Disparpora Dianggap Lakukan Pembiaran Pungli

Beritacianjur.com – AKHIRNYA, Dinas Pariwisata, Kepemudaan dan Olahraga (Disparpora) Cianjur buka suara, terkait adanya pungutan retribusi Rp5 ribu per orang tanpa tiket atau karcis, di Kampung Wisata Padi Pandanwangi Bunikasih-Tegalega Cianjur.

Kepala Bidang Pemasaran Pariwisata Disparpora Cianjur, Enung Sri Hayati mengklaim, pihak yang memungut tarif tanpa tiket di Wisata Pandanwangi bukan Disparpora, namun dari Komite Penggerak Pariwisata (Kompepar).

“Kalau sebelum tahun 2020, memang belum ada pemberlakuan tiket, ada tiket itu mulai awal tahun. Jadi yang sebelumnya ada pemungutan itu bukan dari Disparpora, namun kalau tidak salah itu dari Kompepar. Katanya sih itu uang biaya kebersihan,” ujarnya kepada beritacianjur.com, Rabu (8/1/2019).

Anehnya, meski Enung mengakui jika terdapat pungutan tarif retribusi tanpa disertai tiket termasuk pungutan liar, namun pihak Disparpora tak mencegah hal tersebut terjadi.

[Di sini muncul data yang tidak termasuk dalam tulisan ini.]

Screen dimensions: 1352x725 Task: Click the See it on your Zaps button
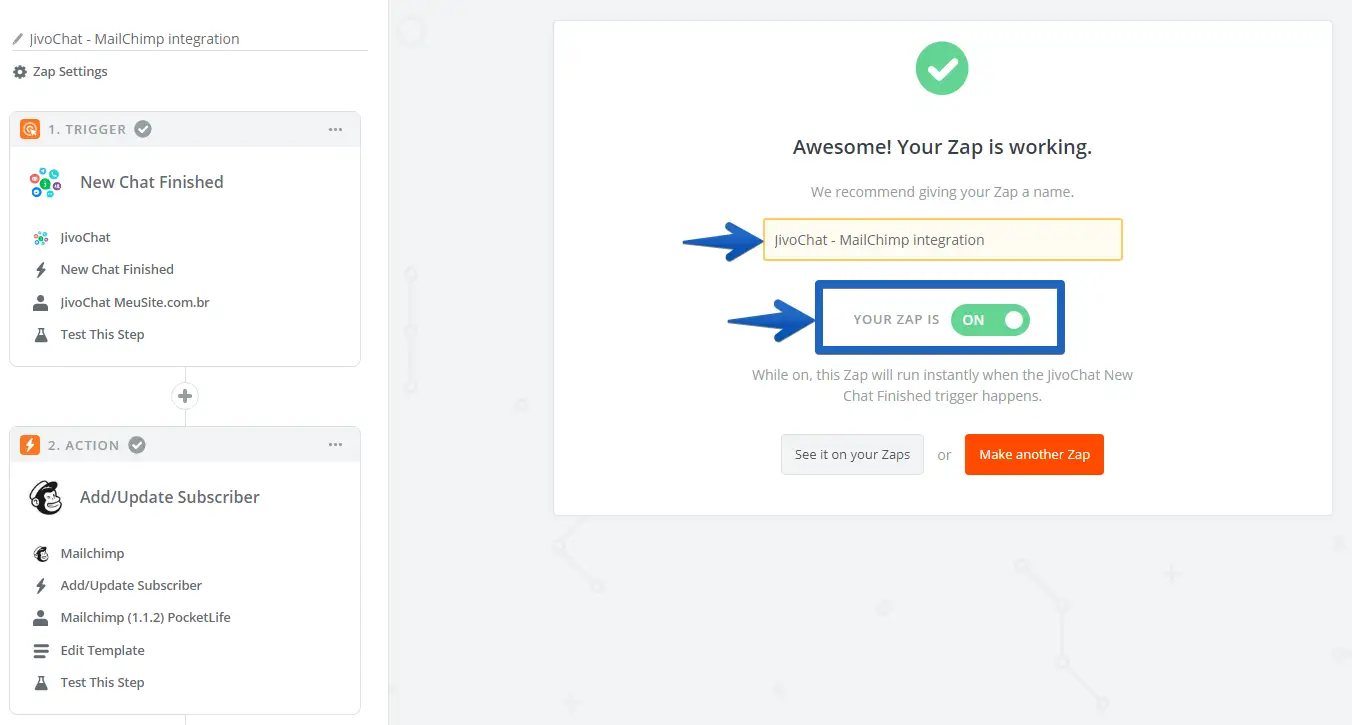click(x=852, y=455)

Pasalnya, Enung menyebutkan pihak Kompepar yang melakukan pungutan tanpa tiket ada koordinasi ke pihak Disparpora. “Iya, pihak Kompepar ada koordinasi ke kita,” ucapnya.

Pernyataan berbeda saat wartawan menanyakan terkait pencegahan adanya pungli, Enung mengatakan, pihaknya tak bisa melakukan pengawasan karena tak ada petugas Disparpora yang standby di lokasi.

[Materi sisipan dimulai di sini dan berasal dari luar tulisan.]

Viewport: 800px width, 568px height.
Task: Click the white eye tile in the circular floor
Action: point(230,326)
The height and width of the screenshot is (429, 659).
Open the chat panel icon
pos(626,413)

“Soal pencegahan itu kita antisipasi menempatkan orang di sana mulai awal tahun. Sebelumnya kan kita lagi membangun, yang jaga cuma pihak kontraktor. Jadi, kalau ada inisiatif dari orang situ melakukan pemungutan, kita gak tahu. Dari kita memang ada pengawasan, tapi tidak standby,” jelasnya.

Menanggapi hal tersebut, Direktur Pusat Kajian Kebijakan Publik, Cianjur Riset Center (CRC), Anton Ramadhan menilai, pernyataan Disparpora janggal. Jika benar pihak yang memungut itu Kompepar dan sebelumnya ada koordinasi kepada Disparpora, itu artinya Disparpora secara tidak langsung membiarkan adanya pungutan liar di Kampung Wisata Padi Pandanwangi.

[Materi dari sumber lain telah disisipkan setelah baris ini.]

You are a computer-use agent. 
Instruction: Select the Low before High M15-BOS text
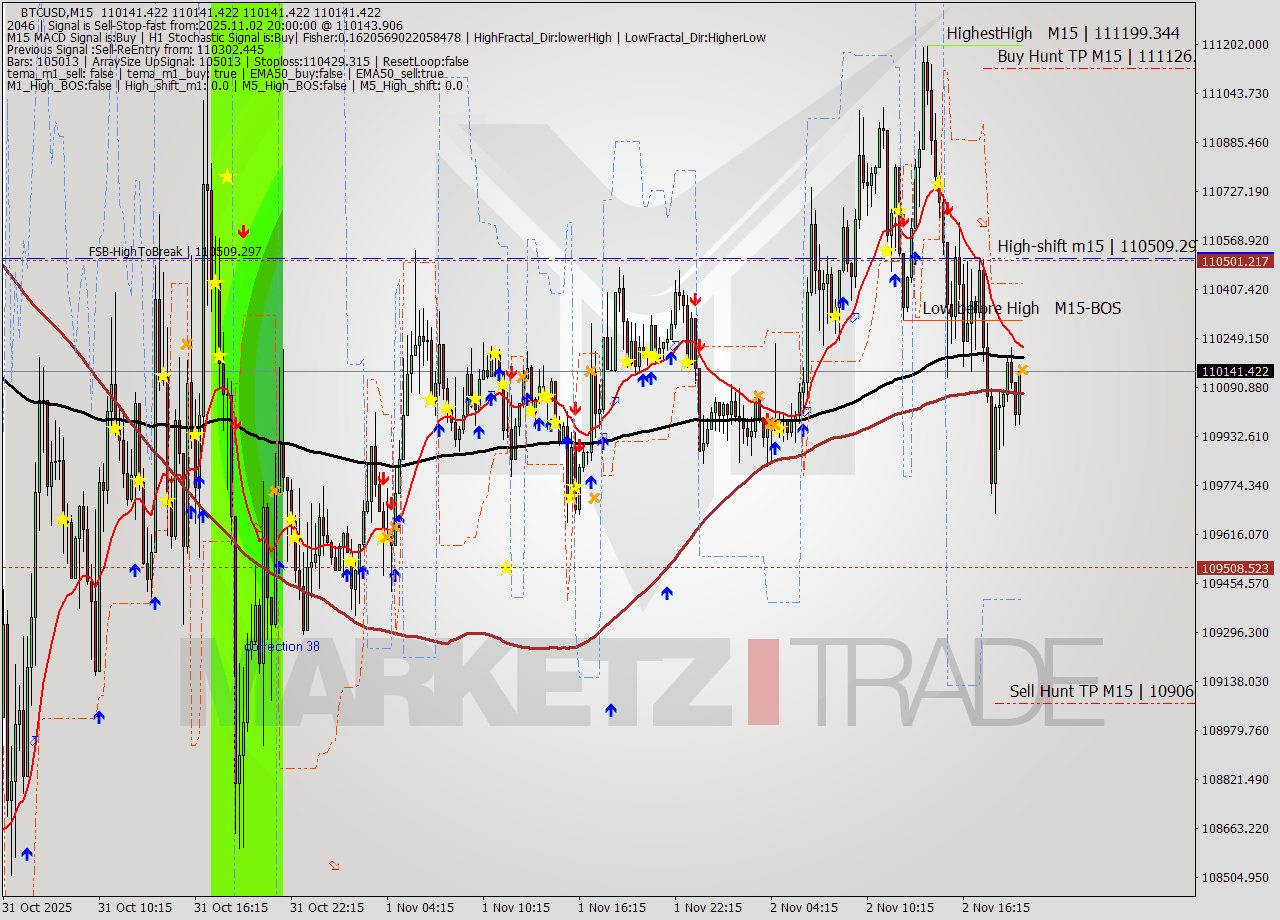pos(1021,309)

“Awalnya bilang Kompepar koordinasi dulu ke Disparpora untuk memungut di Pandanwangi agar ada biaya kebersihan. Lalu kenapa jadi bilang tidak bisa mengawasi jika terjadi pungli? Aneh. Hal yang terpenting, kita harus pastikan dulu benar atau tidak pihak Kompepar yang memungut tanpa tiket. Itu belum pasti, karena bisa jadi juga pihak dalam,” tegasnya.

Anton menerangkan, jika mengacu terhadap Laporan Kinerja Instansi Pemerintah (LKjIP) Disparpora Cianjur Tahun Anggaran 2018, maka potensi kerugian Negara dengan adanya pungutan liar atau retribusi wisata tanpa tiket di Kampung Wisata Padi Pandanwangi, mencapai ratusan juta rupiah.

“Pada laporan Disparpora, kunjungan ke Pandangwangi pada tahun 2018 mencapai 35.360 pengunjung. Jika jumlah tersebut dikalikan tarif Rp5.000, maka jumlah punglinya sebesar Rp176.800.000. Nah ketika ada pengakuan hal tersebut sudah berlangsung selama tiga tahun (2017 s/d 2019) dan jika dirata-ratakan per tahunnya Rp150 juta, maka kerugian Negaranya mencapai Rp450 juta,” bebernya.

Anton mengatakan, permasalahan dugaan pungutan liar di Kampung Wisata Padi Pandanwangi harus segera diusut tuntas. Pasalnya berpotensi menimbulkan kerugian Negara dengan jumlah yang sangat besar.

Menurutnya, pelaku pungli tidak hanya bisa dijerat dengan pasal KUHP, namun berpotensi juga dijerat dengan UndangUndang Nomor 20 Tahun 2001 tentang Pemberantasan Tindak Pidana Korupsi.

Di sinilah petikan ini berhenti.